Beginning with the line containing "Task: Click the Date of birth label", give every line again exactly as it is, ending with the last line of the entries.
--- START ---
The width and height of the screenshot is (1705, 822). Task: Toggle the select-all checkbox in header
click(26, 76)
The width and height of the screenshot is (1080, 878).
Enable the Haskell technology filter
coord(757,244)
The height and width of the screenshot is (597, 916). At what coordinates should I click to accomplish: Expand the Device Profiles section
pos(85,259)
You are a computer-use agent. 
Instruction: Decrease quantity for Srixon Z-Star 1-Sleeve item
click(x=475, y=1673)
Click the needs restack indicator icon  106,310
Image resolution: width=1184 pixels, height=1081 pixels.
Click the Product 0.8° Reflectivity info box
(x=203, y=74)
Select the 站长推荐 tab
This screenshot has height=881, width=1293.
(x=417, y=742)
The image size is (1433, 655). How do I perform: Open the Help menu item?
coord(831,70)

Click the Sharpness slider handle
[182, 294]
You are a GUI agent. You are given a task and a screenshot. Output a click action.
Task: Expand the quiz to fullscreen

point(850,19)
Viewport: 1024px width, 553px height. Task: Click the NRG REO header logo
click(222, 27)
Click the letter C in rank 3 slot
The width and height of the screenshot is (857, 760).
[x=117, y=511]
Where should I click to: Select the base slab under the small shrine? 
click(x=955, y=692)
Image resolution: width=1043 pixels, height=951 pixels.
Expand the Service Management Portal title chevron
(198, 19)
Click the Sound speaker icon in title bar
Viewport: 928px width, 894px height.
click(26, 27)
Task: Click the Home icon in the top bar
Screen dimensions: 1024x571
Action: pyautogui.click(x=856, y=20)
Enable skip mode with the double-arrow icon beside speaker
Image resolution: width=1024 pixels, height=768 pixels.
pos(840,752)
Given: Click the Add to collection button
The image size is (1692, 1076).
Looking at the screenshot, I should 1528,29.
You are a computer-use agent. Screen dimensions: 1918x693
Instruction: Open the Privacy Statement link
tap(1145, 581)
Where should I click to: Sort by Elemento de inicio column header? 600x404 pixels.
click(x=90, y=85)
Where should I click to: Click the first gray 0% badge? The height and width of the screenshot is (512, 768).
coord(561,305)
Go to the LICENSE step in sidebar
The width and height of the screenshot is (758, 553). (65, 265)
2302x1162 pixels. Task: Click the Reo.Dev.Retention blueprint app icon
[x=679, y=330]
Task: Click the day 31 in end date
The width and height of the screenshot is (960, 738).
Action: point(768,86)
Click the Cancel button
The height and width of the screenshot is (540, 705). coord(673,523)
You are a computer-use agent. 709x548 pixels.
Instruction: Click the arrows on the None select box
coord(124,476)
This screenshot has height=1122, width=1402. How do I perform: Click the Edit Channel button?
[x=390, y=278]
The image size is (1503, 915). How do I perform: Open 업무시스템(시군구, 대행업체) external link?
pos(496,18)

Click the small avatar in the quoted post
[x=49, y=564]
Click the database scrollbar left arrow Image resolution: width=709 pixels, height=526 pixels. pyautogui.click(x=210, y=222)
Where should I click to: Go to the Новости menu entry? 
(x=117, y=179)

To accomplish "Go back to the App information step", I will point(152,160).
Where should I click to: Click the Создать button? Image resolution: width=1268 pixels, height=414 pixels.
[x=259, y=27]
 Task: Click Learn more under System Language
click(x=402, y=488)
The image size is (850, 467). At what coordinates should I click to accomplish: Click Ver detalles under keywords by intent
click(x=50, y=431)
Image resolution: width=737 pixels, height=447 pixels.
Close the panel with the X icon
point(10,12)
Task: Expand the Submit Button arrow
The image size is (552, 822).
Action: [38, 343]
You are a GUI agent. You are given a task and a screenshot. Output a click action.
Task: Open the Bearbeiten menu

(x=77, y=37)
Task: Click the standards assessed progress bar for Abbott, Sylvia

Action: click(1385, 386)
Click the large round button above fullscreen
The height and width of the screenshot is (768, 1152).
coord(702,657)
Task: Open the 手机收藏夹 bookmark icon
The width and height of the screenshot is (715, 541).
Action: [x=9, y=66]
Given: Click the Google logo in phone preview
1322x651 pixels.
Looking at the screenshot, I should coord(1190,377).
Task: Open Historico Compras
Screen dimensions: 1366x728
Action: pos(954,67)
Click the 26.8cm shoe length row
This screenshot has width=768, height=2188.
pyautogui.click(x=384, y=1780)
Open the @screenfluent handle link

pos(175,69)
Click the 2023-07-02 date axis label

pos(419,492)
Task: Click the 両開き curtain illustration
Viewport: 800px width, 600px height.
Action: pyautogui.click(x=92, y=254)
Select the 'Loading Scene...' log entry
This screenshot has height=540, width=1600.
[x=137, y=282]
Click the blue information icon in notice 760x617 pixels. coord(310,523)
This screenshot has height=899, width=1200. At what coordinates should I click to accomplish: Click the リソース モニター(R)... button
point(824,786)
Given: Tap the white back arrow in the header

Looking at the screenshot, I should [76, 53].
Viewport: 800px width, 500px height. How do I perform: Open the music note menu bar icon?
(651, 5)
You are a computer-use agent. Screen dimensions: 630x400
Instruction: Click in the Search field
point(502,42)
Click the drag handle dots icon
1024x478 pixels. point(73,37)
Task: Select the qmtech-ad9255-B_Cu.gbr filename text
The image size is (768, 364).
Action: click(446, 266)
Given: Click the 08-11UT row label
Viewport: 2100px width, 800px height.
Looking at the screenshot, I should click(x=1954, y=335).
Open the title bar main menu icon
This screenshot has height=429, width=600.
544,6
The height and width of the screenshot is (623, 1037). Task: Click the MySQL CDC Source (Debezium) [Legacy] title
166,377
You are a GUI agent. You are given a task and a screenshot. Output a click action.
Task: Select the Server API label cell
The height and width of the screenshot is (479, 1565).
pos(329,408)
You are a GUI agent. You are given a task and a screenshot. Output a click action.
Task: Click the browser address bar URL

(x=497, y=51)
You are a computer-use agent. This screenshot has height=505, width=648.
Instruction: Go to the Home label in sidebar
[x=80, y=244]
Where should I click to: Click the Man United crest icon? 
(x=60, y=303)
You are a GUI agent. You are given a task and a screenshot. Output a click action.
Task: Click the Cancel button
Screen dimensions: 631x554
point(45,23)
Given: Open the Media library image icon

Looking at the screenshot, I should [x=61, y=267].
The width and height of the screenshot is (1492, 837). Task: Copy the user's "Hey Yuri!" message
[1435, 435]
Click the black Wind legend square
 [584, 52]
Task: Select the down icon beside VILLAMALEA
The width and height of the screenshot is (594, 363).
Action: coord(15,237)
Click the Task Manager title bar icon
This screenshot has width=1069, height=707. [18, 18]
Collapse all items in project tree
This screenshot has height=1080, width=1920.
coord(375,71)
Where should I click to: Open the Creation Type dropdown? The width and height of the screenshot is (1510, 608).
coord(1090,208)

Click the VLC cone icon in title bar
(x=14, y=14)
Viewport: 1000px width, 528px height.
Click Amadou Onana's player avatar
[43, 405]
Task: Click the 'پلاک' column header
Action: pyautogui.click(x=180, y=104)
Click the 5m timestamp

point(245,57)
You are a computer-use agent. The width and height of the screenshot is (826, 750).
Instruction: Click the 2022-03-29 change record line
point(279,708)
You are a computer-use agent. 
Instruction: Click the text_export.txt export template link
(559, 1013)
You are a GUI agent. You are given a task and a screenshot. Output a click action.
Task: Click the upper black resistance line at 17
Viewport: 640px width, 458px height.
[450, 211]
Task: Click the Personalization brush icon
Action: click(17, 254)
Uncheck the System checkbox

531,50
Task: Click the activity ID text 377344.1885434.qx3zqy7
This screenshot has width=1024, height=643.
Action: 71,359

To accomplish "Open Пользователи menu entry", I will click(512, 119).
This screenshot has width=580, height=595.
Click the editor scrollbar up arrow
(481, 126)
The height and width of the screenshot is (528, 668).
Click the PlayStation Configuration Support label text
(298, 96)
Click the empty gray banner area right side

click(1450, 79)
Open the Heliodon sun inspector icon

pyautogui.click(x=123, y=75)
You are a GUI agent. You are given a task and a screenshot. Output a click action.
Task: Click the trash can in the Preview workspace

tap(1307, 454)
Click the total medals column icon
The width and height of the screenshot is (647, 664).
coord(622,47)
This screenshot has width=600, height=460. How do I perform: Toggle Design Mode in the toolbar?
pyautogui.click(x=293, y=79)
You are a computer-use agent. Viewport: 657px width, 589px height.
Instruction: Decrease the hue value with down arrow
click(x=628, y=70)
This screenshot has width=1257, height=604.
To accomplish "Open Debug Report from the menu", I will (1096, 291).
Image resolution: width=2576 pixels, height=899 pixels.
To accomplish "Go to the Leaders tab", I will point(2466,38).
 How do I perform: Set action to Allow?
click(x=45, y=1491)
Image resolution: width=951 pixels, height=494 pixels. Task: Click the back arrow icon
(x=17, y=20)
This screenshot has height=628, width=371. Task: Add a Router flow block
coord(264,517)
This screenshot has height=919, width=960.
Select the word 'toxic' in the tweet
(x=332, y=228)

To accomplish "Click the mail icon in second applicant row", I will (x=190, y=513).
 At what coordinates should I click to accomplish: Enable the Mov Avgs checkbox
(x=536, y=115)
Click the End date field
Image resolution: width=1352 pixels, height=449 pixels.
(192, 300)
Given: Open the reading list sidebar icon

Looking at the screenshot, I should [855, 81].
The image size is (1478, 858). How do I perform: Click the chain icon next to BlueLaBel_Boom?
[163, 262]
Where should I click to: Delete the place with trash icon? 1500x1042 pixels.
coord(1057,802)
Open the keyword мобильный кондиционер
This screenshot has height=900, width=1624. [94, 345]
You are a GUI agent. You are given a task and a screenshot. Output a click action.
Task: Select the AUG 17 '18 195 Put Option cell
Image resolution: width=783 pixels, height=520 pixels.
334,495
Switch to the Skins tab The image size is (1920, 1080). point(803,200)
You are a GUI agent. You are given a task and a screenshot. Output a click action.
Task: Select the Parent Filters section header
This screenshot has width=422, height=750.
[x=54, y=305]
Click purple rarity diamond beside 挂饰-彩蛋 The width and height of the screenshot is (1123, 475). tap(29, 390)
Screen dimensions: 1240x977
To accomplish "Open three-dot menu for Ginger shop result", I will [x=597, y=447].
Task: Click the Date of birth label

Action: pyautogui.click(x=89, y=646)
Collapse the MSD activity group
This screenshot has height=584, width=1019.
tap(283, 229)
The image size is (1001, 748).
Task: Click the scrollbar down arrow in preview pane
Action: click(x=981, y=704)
--- END ---
RESULT OF THE EXERCISE>
Task: Click the Date of birth label

Action: pyautogui.click(x=89, y=646)
Collapse the MSD activity group
This screenshot has height=584, width=1019.
tap(283, 229)
The image size is (1001, 748).
Task: Click the scrollbar down arrow in preview pane
Action: click(x=981, y=704)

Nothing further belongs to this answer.